- House proposes two bills to give some homeless students free housing for a year, and launch a pilot program giving students access to reduced meal plans and other amenities
- Only one of the bills has a Republican Sponsor, Rep. Jesse Young, R-Gig Harbor
By Emma Scher
WNPA Olympia News Bureau
Two proposed bills could give homeless college students free room and board, reduced-price meals and access to short-term housing during seasonal breaks.
According to a survey of 35 colleges and universities, 36 percent of university students didn’t have consistent access to either food or housing in the last year.
House Bill 1572 would establish a pilot program giving students access to laundry facilities, storage, showers, technology, reduced-price meals and meal plans, and housing assistance during the school year and seasonal holidays.

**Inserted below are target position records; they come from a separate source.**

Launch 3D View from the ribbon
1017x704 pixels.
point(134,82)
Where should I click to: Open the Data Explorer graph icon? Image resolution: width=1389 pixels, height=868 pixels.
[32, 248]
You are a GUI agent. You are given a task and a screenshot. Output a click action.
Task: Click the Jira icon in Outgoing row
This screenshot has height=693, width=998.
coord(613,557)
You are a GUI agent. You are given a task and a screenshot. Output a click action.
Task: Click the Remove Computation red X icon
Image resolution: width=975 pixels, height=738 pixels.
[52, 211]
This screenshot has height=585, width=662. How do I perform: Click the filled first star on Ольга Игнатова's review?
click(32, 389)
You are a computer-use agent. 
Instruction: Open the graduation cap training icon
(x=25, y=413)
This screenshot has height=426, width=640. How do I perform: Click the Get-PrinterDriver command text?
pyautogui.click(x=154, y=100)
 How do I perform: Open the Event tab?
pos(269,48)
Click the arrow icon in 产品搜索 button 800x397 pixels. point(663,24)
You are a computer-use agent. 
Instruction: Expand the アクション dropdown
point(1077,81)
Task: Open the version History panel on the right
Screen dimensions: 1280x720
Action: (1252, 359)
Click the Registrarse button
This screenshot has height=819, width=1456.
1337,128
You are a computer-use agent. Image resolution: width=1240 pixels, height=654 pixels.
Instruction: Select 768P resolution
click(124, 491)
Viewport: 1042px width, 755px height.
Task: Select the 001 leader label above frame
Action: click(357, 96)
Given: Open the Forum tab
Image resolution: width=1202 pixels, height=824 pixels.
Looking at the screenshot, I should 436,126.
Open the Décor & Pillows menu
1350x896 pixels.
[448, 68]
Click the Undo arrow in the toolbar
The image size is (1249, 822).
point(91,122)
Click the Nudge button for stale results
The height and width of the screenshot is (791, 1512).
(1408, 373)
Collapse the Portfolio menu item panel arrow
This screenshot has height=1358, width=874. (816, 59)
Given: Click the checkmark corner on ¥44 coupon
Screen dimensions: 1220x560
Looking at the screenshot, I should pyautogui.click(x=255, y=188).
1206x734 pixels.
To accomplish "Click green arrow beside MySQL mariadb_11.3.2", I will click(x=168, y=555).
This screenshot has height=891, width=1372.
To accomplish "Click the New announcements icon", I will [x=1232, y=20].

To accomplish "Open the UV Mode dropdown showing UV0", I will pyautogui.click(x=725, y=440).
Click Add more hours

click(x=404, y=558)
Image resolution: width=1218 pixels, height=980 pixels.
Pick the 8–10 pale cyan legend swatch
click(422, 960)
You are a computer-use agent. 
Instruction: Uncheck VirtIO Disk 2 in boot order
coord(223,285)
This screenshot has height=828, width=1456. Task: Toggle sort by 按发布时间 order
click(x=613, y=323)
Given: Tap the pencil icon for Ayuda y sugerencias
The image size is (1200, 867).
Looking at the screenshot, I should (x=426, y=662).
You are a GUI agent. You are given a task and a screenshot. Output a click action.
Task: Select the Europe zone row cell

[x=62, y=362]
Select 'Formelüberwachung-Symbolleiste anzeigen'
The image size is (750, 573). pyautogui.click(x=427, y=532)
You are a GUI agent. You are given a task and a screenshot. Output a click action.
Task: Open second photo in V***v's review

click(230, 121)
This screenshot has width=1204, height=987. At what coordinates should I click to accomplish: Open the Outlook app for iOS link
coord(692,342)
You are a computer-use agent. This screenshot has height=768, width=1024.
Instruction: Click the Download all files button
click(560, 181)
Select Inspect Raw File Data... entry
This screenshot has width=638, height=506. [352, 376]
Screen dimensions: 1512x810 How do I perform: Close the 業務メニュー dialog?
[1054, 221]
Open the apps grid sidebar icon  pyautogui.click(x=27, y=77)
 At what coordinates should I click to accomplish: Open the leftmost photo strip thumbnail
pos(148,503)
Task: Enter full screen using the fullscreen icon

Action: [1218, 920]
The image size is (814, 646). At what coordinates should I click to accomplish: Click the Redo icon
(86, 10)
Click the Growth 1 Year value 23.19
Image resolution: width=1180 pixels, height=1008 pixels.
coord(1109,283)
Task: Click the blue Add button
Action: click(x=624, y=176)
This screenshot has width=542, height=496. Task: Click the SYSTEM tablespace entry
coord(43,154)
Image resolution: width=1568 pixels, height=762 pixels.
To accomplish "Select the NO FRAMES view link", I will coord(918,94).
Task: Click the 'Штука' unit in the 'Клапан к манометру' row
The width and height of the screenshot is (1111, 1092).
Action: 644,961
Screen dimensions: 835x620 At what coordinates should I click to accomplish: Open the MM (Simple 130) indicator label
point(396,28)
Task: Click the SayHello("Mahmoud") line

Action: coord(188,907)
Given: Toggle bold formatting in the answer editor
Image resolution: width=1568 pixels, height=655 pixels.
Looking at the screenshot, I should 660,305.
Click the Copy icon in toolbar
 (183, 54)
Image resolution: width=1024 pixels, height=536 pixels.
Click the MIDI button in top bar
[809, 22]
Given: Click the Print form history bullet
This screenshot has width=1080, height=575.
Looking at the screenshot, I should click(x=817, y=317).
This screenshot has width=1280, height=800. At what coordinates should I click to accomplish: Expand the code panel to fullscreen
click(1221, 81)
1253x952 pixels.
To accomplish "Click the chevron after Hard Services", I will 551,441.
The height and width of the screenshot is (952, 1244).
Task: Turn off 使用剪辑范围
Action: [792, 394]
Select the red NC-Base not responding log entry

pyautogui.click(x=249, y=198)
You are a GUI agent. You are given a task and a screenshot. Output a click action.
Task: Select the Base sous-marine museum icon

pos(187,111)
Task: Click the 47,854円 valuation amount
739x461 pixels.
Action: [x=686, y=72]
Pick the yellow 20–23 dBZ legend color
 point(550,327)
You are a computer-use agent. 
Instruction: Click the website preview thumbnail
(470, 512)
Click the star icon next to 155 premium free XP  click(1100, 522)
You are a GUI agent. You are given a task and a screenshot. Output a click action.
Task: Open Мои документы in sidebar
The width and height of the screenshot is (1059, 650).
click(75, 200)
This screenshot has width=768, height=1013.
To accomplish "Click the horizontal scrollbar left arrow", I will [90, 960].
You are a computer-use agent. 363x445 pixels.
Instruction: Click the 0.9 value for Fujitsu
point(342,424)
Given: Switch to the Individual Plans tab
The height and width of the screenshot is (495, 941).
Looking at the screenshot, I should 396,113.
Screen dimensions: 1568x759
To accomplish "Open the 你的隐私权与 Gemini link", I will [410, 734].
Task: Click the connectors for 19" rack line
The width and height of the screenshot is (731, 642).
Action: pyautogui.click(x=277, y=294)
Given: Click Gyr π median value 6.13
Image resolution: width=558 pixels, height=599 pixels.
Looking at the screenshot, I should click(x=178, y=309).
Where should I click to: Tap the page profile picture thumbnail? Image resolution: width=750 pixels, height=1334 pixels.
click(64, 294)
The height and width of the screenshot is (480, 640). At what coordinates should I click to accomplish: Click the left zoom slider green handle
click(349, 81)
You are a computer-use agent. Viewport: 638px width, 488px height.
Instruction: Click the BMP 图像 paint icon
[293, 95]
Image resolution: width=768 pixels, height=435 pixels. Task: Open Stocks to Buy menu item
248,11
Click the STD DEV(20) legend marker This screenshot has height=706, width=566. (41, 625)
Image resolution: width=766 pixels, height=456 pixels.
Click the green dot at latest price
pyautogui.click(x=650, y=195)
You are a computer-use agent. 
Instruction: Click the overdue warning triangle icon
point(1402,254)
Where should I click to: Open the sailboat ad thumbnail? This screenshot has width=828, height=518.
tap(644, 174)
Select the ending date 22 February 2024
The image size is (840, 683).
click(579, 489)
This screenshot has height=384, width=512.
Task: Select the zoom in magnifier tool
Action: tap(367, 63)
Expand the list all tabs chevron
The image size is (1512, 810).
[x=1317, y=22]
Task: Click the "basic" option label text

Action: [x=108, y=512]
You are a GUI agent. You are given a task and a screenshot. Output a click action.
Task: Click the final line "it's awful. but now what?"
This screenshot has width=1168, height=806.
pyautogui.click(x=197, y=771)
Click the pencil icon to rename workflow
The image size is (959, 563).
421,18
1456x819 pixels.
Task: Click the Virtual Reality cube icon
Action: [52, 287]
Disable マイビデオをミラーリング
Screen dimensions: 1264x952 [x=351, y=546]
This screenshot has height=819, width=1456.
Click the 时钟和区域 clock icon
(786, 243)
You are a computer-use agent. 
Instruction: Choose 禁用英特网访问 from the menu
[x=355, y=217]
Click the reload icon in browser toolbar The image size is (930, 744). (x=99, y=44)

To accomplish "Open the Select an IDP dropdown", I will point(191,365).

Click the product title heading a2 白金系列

It would apply both to homeless students and those who were in foster care at high school graduation.
Of 33 sponsors, Rep. Jesse Young, R-Gig Harbor, is the only Republican on the bill. He said the bill focuses on assisting “margins” of a student’s life, something he gained understanding of when he experienced homelessness during high school and college.
“I had instances when I would alter the way I would sit when I was talking to someone because I felt like my feet smelled. I don’t want students to have to focus on this,” Rep. Young said. “I hope to refocus my caucus on the fact that hey, this doesn’t necessarily have to include greater spending… but can be a lifesaver for a kid.”
House Bill 1278 would require public colleges to provide homeless first-year recipients of College-Bound Scholarship funds for low-income students a one-year waiver for on-campus housing.
Housing would be available on a space-available basis, and provided that housing is not already covered through other aid.
Rep. Zack Hudgins, D-Tukwila, is the bill’s prime sponsor
He acknowledged the proposed legislation has not yet addressed key issues like determining how many students would be served, whether the schools or state would pay for it, or what the implications are for colleges that don’t provide on-campus housing.
“People are facing adverse challenges, get into college, get a scholarship, but are unable to make that leap… because of their family situations,” Hudgins said.
University of Washington is currently surveying students to determine how many need this kind of support. UW was concerned about students with housing challenges and encouraged the Legislature to provide financial support for the students, according to a spokesperson.
Both bills use the McKinney-Vento Act’s definition of homelessness, which includes individuals who lack a fixed, regular and adequate nighttime residence.
Both HB 1572 and HB 1278 are scheduled for executive sessions in the House College and Workforce Development Committee at 8 a.m. Feb. 8.